Les objectifs “idéaux”, en particulier ceux concernant le contrôle glycémique, sont à moduler en fonction :
- de l’âge physiologique de chaque sujet
- de l’ancienneté du diabète,
- des comorbidités,
- de l’adhésion au traitement et du degré de participation du patient dans la prise en charge globale de sa maladie.
- à réserver aux patients dont l’espérance de vie justifie une prévention des complications de micro et macroangiopathie.
Notamment, pour le sujet âgé polypathologique, l'objectif glycémique est revu à la hausse, avec une HbA1c autour de 7% en évitant absolument les hypoglycémies. Il faut également adapter la stratégie lorsque le diabète est découvert à un stade tardif.
Les recommandations françaises ne se penchent pas sur la question des objectifs glycémiques spécifiques aux sujets en prévention secondaire ou à haut risque cardiovasculaire. L'argumentaire (8) mentionne simplement, au chapitre traitant du diabétique cardiaque et vasculaire, qu'à la phase aiguë d'un infarctus du myocarde et durant les 3 mois suivants, un contrôle glycémique strict par insulinothérapie pluriquotidienne doit être obtenu.
QUE FAIRE EN PRATIQUE ?
-› Pour le Pr Paul Valensi, « l'objectif de 7 % pour l'HbA1c chez la plupart des diabétiques reste justifié (voir Généraliste n° 2493 du 19 juin 2009). Mais il faut procéder au cas par cas lorsqu'on envisage de descendre en dessous de 7 % ».
L'âge du patient entre alors en ligne de compte, de même que l'ancienneté du diabète et la présence éventuelle de complications ; le risque hypoglycémique étant majoré, l'objectif de 7 % semble plus raisonnable.
La valeur initiale de l'HbA1c constitue aussi un élément important. Si elle est supérieure à 8 % depuis plusieurs années et associée à la présence d'antécédents cardiovasculaires, un objectif à 7 % paraît adapté. Si l'HbA1c est inférieure à 8 % en l'absence d'antécédents cardiovasculaires, on peut prévoir de descendre en dessous de 7 %, voire d'atteindre 6,5 %. Sans oublier le contrôle tensionnel et lipidique, qui font partie intégrante de la prise en charge du diabète de type 2.

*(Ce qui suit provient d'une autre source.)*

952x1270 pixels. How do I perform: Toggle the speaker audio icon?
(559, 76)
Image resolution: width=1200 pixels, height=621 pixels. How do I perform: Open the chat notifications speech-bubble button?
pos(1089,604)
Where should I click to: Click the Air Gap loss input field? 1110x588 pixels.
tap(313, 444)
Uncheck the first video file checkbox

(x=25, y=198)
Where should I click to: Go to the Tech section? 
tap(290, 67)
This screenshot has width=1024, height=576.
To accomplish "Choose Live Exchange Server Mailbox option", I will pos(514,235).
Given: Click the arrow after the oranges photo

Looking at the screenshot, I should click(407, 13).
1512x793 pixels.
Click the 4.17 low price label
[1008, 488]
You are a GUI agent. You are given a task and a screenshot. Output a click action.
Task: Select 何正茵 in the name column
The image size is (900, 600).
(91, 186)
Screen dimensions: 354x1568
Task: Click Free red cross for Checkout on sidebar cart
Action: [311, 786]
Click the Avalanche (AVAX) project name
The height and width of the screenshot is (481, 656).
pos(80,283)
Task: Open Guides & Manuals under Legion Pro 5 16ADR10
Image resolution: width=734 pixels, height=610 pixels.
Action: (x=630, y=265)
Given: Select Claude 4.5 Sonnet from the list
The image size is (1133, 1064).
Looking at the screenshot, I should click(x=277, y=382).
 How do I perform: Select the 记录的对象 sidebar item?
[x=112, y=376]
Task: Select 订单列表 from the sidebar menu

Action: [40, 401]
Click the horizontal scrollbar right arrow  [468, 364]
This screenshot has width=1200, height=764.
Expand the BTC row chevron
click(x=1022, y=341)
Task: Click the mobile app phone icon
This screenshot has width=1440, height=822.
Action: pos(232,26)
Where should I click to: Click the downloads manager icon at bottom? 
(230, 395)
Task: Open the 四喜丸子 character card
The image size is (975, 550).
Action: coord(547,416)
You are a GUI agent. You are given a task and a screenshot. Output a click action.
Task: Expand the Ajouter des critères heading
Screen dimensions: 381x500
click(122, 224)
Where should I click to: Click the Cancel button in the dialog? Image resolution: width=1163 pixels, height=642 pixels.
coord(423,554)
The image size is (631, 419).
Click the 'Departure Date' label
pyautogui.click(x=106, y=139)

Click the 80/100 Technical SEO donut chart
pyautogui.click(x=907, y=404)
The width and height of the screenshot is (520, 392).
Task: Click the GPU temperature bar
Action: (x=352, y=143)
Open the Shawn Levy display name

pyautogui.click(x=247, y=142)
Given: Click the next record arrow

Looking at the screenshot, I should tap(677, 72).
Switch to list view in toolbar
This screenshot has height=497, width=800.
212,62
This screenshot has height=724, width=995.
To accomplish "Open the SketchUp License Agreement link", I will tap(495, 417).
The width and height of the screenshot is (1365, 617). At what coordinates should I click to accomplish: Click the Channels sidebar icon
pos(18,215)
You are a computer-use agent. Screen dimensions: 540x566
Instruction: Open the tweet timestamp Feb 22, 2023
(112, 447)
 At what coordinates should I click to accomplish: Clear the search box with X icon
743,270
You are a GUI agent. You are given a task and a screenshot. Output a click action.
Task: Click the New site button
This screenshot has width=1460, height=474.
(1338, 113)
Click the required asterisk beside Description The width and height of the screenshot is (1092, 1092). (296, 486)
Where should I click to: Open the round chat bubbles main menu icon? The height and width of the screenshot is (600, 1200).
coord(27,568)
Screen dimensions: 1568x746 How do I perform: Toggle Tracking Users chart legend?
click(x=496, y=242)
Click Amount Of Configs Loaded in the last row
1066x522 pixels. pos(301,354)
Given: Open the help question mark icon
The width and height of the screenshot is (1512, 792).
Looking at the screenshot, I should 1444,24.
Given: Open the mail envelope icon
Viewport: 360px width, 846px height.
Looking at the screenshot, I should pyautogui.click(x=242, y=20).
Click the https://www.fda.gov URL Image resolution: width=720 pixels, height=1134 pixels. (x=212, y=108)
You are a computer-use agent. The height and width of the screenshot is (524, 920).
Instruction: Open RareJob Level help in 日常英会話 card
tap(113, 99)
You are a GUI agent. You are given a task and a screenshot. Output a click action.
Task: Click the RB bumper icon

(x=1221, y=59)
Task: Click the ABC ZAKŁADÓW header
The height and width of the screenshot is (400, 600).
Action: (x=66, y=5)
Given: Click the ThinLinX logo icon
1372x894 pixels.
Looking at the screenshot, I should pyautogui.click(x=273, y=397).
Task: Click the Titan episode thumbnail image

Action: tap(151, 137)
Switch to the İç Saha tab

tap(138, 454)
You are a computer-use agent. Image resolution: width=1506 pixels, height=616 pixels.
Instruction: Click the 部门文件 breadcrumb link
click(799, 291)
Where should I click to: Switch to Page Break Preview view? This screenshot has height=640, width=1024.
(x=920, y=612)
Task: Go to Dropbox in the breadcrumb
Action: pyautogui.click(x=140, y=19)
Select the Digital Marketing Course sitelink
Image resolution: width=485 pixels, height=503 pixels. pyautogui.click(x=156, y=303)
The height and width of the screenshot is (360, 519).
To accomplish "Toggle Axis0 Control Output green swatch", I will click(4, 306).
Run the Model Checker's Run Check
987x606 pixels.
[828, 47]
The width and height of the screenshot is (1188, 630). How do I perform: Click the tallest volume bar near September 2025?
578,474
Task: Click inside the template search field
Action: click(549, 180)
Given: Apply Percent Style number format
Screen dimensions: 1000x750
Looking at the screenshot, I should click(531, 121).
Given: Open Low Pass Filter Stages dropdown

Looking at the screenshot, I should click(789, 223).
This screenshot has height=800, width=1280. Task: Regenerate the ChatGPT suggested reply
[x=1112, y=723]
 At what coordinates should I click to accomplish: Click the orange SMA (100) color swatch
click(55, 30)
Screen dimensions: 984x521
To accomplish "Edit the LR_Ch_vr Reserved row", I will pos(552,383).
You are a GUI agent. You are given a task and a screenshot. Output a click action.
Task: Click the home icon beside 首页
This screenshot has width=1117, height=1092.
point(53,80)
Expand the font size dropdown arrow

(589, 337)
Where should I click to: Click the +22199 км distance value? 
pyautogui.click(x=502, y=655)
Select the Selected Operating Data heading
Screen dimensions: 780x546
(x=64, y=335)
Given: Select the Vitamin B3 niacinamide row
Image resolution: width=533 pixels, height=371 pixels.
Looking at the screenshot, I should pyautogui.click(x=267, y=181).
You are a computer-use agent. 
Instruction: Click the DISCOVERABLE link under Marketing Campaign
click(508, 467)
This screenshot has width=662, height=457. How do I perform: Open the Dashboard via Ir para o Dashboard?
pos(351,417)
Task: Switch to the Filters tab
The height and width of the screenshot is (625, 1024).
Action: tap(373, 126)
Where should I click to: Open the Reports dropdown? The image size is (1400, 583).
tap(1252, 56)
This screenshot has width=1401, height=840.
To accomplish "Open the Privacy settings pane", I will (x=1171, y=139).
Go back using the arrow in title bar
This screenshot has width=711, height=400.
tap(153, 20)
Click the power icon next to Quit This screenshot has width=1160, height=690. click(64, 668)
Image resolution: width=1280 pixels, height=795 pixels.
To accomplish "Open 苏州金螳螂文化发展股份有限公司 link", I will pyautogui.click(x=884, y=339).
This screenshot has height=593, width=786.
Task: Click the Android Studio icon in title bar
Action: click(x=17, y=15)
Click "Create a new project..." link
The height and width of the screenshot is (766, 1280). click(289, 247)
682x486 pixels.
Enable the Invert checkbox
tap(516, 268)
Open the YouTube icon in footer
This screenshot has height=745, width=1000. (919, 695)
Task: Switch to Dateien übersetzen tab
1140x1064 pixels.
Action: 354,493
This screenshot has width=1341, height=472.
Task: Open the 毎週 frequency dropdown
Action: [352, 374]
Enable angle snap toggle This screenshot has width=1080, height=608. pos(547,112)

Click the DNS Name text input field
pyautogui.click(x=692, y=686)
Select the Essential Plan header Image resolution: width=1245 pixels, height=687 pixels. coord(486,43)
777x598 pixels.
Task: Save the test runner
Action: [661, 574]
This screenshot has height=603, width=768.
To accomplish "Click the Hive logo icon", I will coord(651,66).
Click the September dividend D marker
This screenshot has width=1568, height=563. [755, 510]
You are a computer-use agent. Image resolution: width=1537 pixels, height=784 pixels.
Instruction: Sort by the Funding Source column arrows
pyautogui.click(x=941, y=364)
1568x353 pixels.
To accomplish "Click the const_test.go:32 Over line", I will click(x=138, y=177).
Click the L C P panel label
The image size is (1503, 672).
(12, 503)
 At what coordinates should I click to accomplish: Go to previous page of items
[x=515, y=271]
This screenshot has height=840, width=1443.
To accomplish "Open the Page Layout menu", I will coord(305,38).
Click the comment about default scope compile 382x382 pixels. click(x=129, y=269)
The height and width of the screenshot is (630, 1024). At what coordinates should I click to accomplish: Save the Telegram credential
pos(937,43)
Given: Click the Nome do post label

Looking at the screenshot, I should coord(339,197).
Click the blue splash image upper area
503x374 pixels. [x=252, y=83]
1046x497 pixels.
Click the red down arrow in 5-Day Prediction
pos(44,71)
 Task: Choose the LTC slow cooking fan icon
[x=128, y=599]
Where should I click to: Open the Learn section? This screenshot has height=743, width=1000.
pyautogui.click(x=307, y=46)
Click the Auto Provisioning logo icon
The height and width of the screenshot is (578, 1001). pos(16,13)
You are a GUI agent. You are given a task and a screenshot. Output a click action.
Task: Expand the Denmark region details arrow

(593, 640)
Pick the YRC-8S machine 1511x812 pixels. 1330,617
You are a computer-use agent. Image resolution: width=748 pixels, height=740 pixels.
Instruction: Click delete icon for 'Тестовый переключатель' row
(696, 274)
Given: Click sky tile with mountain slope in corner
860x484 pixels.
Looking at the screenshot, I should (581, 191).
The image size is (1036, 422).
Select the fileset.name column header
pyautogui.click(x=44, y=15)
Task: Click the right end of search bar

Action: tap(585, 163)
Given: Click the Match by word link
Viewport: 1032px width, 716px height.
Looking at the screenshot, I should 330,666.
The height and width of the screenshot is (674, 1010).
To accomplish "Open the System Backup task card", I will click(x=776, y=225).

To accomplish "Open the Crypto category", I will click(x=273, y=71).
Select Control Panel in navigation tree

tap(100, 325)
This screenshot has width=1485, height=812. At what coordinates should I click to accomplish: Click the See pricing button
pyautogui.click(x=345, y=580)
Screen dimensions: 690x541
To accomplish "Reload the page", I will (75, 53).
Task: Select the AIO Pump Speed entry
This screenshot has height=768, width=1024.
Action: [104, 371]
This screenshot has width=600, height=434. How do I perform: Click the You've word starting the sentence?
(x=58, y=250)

-› Le consensus américano-européen le plus récent (2009, réf 9) maintient la valeur de 7 % d'HbA1c comme seuil au dessus duquel il faut soit initier un traitement, soit le modifier afin de passer en dessous de 7 %. Chez certains patients, on peut envisager un objectif inférieur, mais avant d'intensifier le traitement, il faut prendre en compte l'espérance de vie, le risque d'hypoglycémie, et l'existence éventuelle de maladies cardiovasculaires.